Supplied data section start

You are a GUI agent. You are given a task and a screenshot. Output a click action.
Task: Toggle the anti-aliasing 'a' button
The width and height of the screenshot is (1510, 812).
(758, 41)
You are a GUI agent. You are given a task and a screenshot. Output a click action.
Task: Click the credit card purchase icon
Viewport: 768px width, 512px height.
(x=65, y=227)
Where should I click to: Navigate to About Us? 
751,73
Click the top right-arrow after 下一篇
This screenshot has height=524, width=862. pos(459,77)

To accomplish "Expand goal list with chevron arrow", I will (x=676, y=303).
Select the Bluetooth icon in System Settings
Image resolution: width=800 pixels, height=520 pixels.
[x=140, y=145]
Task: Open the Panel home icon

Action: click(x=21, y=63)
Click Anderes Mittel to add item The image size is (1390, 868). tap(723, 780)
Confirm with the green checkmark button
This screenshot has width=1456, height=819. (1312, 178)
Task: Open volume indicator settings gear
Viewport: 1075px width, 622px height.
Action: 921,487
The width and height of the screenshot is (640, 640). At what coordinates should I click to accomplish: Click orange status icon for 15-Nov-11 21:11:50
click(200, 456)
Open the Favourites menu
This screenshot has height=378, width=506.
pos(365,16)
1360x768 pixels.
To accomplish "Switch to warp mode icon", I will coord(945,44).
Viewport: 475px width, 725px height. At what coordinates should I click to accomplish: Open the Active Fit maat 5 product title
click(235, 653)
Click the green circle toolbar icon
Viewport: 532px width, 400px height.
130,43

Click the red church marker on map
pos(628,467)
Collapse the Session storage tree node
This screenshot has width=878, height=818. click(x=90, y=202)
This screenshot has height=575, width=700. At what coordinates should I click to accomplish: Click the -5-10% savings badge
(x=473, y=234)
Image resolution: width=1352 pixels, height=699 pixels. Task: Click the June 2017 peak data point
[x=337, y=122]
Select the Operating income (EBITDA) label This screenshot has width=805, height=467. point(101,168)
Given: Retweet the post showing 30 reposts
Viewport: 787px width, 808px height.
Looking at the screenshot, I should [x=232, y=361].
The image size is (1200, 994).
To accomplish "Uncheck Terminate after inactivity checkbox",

Supplied data section end

Down to the last line, return the data above exactly.

Written solution:
You are a GUI agent. You are given a task and a screenshot. Output a click action.
Task: Toggle the anti-aliasing 'a' button
The width and height of the screenshot is (1510, 812).
(758, 41)
You are a GUI agent. You are given a task and a screenshot. Output a click action.
Task: Click the credit card purchase icon
Viewport: 768px width, 512px height.
(x=65, y=227)
Where should I click to: Navigate to About Us? 
751,73
Click the top right-arrow after 下一篇
This screenshot has height=524, width=862. pos(459,77)

To accomplish "Expand goal list with chevron arrow", I will (x=676, y=303).
Select the Bluetooth icon in System Settings
Image resolution: width=800 pixels, height=520 pixels.
[x=140, y=145]
Task: Open the Panel home icon

Action: click(x=21, y=63)
Click Anderes Mittel to add item The image size is (1390, 868). tap(723, 780)
Confirm with the green checkmark button
This screenshot has width=1456, height=819. (1312, 178)
Task: Open volume indicator settings gear
Viewport: 1075px width, 622px height.
Action: 921,487
The width and height of the screenshot is (640, 640). At what coordinates should I click to accomplish: Click orange status icon for 15-Nov-11 21:11:50
click(200, 456)
Open the Favourites menu
This screenshot has height=378, width=506.
pos(365,16)
1360x768 pixels.
To accomplish "Switch to warp mode icon", I will coord(945,44).
Viewport: 475px width, 725px height. At what coordinates should I click to accomplish: Open the Active Fit maat 5 product title
click(235, 653)
Click the green circle toolbar icon
Viewport: 532px width, 400px height.
130,43

Click the red church marker on map
pos(628,467)
Collapse the Session storage tree node
This screenshot has width=878, height=818. click(x=90, y=202)
This screenshot has height=575, width=700. At what coordinates should I click to accomplish: Click the -5-10% savings badge
(x=473, y=234)
Image resolution: width=1352 pixels, height=699 pixels. Task: Click the June 2017 peak data point
[x=337, y=122]
Select the Operating income (EBITDA) label This screenshot has width=805, height=467. point(101,168)
Given: Retweet the post showing 30 reposts
Viewport: 787px width, 808px height.
Looking at the screenshot, I should [x=232, y=361].
The image size is (1200, 994).
To accomplish "Uncheck Terminate after inactivity checkbox",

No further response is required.